Directions for this task: Every record must be copied exactly, except that pictures are dropped.

═══ Records for this exercise ═══

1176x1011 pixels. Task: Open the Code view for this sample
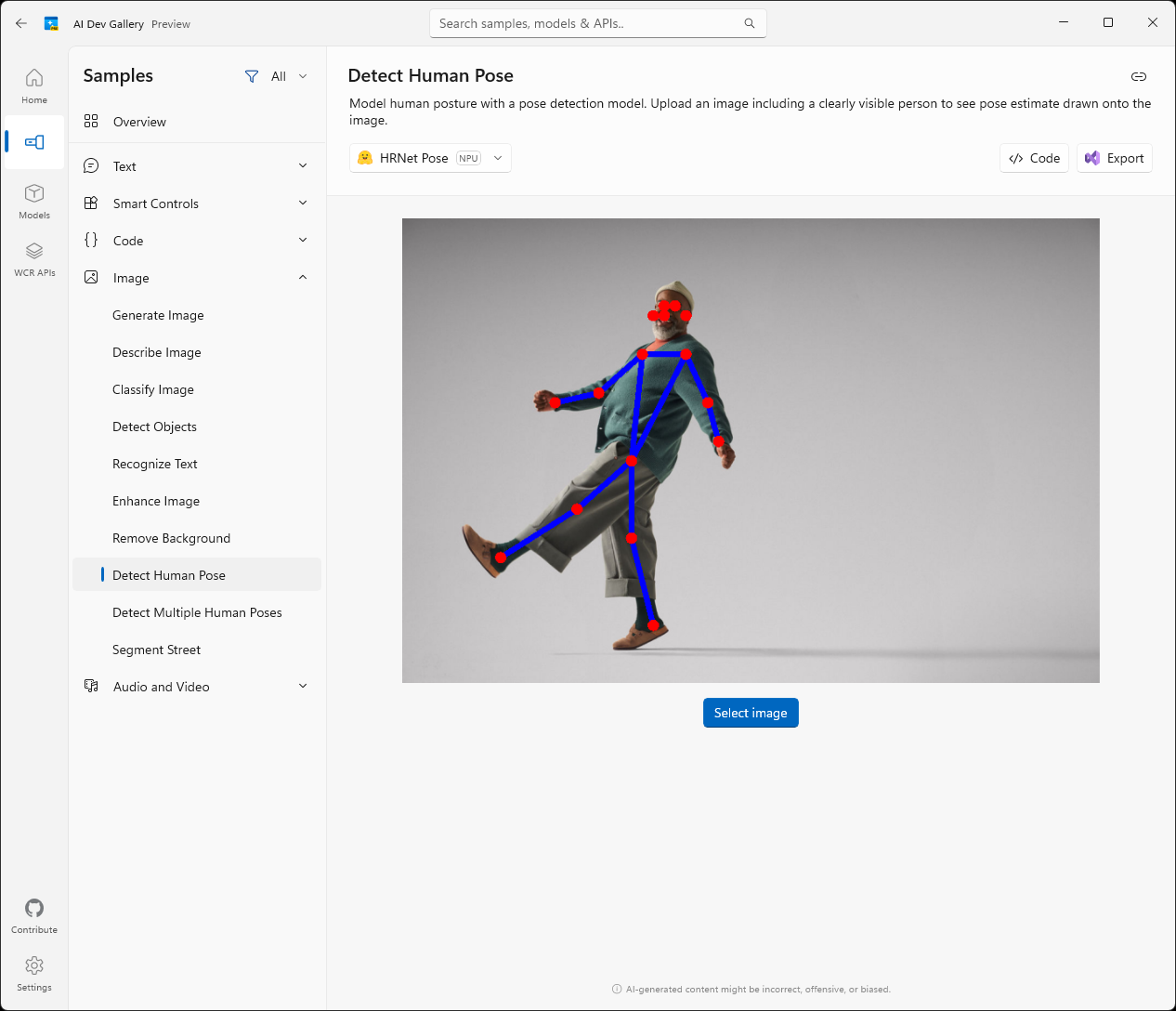[1034, 158]
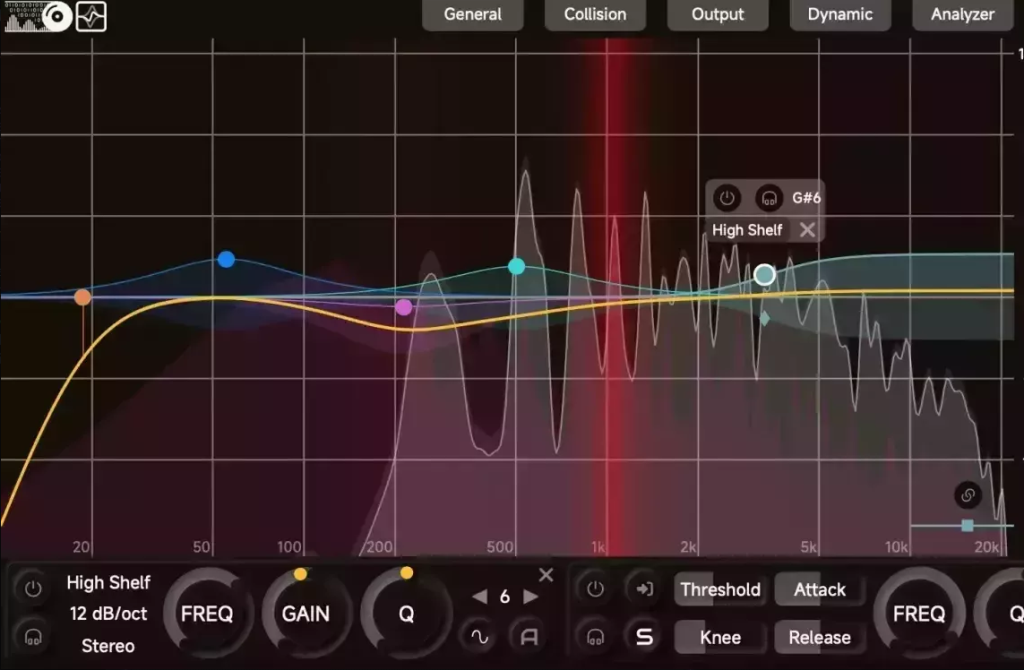This screenshot has width=1024, height=670.
Task: Open the High Shelf filter type selector
Action: 107,583
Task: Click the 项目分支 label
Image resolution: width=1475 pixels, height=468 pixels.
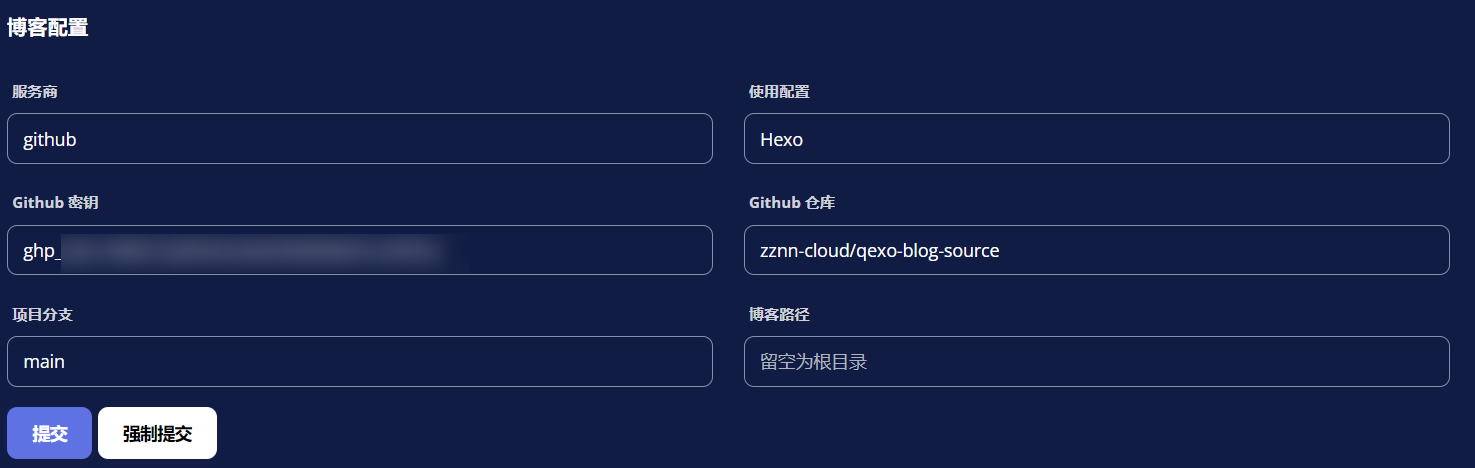Action: coord(42,315)
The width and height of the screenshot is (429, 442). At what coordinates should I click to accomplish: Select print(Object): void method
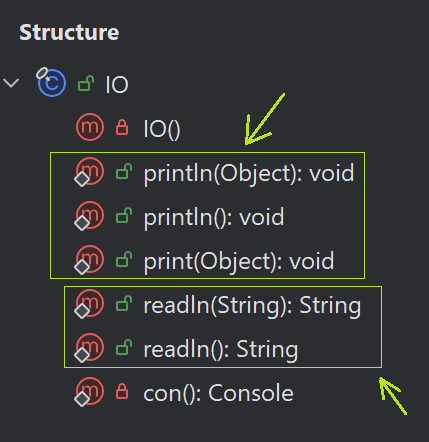(239, 261)
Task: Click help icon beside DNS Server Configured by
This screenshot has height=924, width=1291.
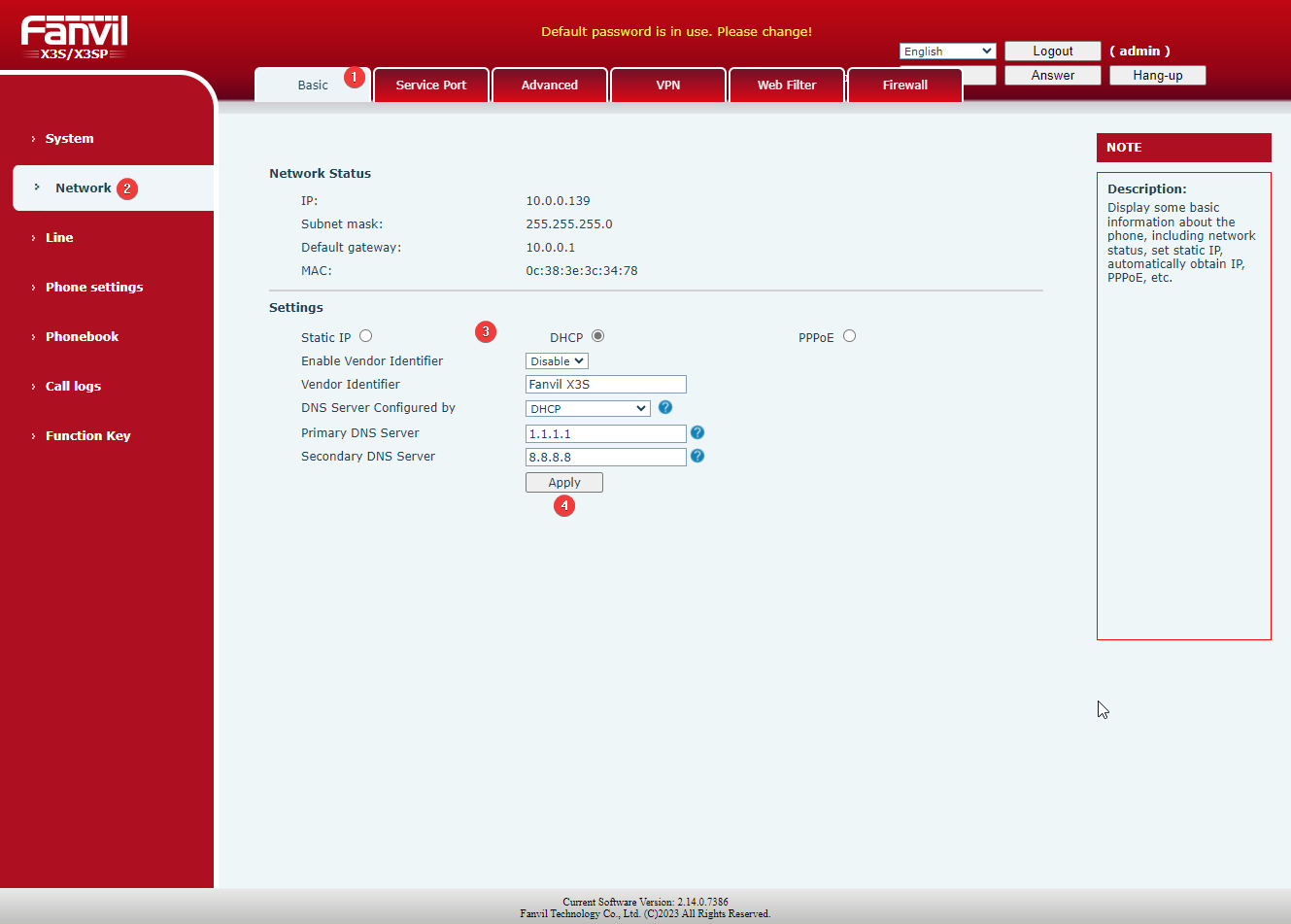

═══

Exercise output:
1176x1011 pixels. Task: Open the Code view for this sample
[1034, 158]
This screenshot has width=1024, height=670.
Task: Open the High Shelf filter type selector
Action: 107,583
Task: Click the 项目分支 label
Image resolution: width=1475 pixels, height=468 pixels.
Action: coord(42,315)
The width and height of the screenshot is (429, 442). At what coordinates should I click to accomplish: Select print(Object): void method
(239, 261)
Task: Click help icon beside DNS Server Configured by
This screenshot has height=924, width=1291.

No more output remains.